[Input records]

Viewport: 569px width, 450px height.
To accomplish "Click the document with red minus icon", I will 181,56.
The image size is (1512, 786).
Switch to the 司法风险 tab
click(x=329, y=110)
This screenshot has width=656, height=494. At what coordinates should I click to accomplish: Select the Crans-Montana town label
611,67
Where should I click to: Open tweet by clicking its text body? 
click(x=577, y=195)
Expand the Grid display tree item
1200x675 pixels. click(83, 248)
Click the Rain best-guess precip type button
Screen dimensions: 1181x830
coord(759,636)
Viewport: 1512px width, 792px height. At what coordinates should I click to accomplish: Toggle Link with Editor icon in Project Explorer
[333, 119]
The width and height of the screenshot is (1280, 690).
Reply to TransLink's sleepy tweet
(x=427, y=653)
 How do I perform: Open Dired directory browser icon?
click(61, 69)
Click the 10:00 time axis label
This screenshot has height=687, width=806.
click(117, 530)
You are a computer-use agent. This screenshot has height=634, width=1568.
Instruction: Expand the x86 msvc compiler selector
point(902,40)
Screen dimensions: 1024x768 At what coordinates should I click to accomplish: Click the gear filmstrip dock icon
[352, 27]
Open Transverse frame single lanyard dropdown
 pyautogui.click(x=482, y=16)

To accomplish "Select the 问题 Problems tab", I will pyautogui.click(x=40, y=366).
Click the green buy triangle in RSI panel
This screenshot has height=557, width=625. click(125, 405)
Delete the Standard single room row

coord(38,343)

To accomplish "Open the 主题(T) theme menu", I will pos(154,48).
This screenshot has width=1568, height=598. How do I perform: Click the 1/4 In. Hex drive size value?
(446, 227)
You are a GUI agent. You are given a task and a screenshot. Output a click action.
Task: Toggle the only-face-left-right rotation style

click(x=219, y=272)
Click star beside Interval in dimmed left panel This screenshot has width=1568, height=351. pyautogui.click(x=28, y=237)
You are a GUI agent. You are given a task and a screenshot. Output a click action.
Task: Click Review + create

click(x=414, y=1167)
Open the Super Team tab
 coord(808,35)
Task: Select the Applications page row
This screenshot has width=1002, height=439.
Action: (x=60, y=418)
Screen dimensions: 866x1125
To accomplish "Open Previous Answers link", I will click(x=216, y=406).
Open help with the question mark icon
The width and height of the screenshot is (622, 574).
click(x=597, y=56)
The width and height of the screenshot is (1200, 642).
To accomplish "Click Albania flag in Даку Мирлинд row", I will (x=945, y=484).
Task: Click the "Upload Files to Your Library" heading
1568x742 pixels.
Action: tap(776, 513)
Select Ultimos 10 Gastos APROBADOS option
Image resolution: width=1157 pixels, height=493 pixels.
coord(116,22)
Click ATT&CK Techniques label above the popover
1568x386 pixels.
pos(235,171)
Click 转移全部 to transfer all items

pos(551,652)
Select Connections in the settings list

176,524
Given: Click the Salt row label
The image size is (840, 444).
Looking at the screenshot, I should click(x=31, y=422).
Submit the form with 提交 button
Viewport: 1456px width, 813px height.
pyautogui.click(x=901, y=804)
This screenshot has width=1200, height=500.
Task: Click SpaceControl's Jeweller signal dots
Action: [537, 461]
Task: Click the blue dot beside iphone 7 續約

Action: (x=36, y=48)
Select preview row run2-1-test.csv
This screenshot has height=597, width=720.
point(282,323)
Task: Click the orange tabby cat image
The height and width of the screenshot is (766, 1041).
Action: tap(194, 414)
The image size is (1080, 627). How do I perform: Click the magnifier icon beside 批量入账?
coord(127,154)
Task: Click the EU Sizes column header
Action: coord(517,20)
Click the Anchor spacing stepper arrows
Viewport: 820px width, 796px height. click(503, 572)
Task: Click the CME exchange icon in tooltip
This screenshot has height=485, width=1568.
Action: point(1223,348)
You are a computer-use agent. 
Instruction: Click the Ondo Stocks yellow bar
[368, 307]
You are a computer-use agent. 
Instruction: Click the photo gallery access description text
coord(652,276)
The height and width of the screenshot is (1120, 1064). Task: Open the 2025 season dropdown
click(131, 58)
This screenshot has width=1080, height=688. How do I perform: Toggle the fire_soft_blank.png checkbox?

[/Input records]

* Task objective:
Go through the entries above and write each one out exactly.

* Output of the task:
Viewport: 569px width, 450px height.
To accomplish "Click the document with red minus icon", I will 181,56.
The image size is (1512, 786).
Switch to the 司法风险 tab
click(x=329, y=110)
This screenshot has width=656, height=494. At what coordinates should I click to accomplish: Select the Crans-Montana town label
611,67
Where should I click to: Open tweet by clicking its text body? 
click(x=577, y=195)
Expand the Grid display tree item
1200x675 pixels. click(83, 248)
Click the Rain best-guess precip type button
Screen dimensions: 1181x830
coord(759,636)
Viewport: 1512px width, 792px height. At what coordinates should I click to accomplish: Toggle Link with Editor icon in Project Explorer
[333, 119]
The width and height of the screenshot is (1280, 690).
Reply to TransLink's sleepy tweet
(x=427, y=653)
 How do I perform: Open Dired directory browser icon?
click(61, 69)
Click the 10:00 time axis label
This screenshot has height=687, width=806.
click(117, 530)
You are a computer-use agent. This screenshot has height=634, width=1568.
Instruction: Expand the x86 msvc compiler selector
point(902,40)
Screen dimensions: 1024x768 At what coordinates should I click to accomplish: Click the gear filmstrip dock icon
[352, 27]
Open Transverse frame single lanyard dropdown
 pyautogui.click(x=482, y=16)

To accomplish "Select the 问题 Problems tab", I will pyautogui.click(x=40, y=366).
Click the green buy triangle in RSI panel
This screenshot has height=557, width=625. click(125, 405)
Delete the Standard single room row

coord(38,343)

To accomplish "Open the 主题(T) theme menu", I will pos(154,48).
This screenshot has width=1568, height=598. How do I perform: Click the 1/4 In. Hex drive size value?
(446, 227)
You are a GUI agent. You are given a task and a screenshot. Output a click action.
Task: Toggle the only-face-left-right rotation style

click(x=219, y=272)
Click star beside Interval in dimmed left panel This screenshot has width=1568, height=351. pyautogui.click(x=28, y=237)
You are a GUI agent. You are given a task and a screenshot. Output a click action.
Task: Click Review + create

click(x=414, y=1167)
Open the Super Team tab
 coord(808,35)
Task: Select the Applications page row
This screenshot has width=1002, height=439.
Action: (x=60, y=418)
Screen dimensions: 866x1125
To accomplish "Open Previous Answers link", I will click(x=216, y=406).
Open help with the question mark icon
The width and height of the screenshot is (622, 574).
click(x=597, y=56)
The width and height of the screenshot is (1200, 642).
To accomplish "Click Albania flag in Даку Мирлинд row", I will (x=945, y=484).
Task: Click the "Upload Files to Your Library" heading
1568x742 pixels.
Action: tap(776, 513)
Select Ultimos 10 Gastos APROBADOS option
Image resolution: width=1157 pixels, height=493 pixels.
coord(116,22)
Click ATT&CK Techniques label above the popover
1568x386 pixels.
pos(235,171)
Click 转移全部 to transfer all items

pos(551,652)
Select Connections in the settings list

176,524
Given: Click the Salt row label
The image size is (840, 444).
Looking at the screenshot, I should click(x=31, y=422).
Submit the form with 提交 button
Viewport: 1456px width, 813px height.
pyautogui.click(x=901, y=804)
This screenshot has width=1200, height=500.
Task: Click SpaceControl's Jeweller signal dots
Action: [537, 461]
Task: Click the blue dot beside iphone 7 續約

Action: (x=36, y=48)
Select preview row run2-1-test.csv
This screenshot has height=597, width=720.
point(282,323)
Task: Click the orange tabby cat image
The height and width of the screenshot is (766, 1041).
Action: tap(194, 414)
The image size is (1080, 627). How do I perform: Click the magnifier icon beside 批量入账?
coord(127,154)
Task: Click the EU Sizes column header
Action: coord(517,20)
Click the Anchor spacing stepper arrows
Viewport: 820px width, 796px height. click(503, 572)
Task: Click the CME exchange icon in tooltip
This screenshot has height=485, width=1568.
Action: point(1223,348)
You are a computer-use agent. 
Instruction: Click the Ondo Stocks yellow bar
[368, 307]
You are a computer-use agent. 
Instruction: Click the photo gallery access description text
coord(652,276)
The height and width of the screenshot is (1120, 1064). Task: Open the 2025 season dropdown
click(131, 58)
This screenshot has width=1080, height=688. How do I perform: Toggle the fire_soft_blank.png checkbox?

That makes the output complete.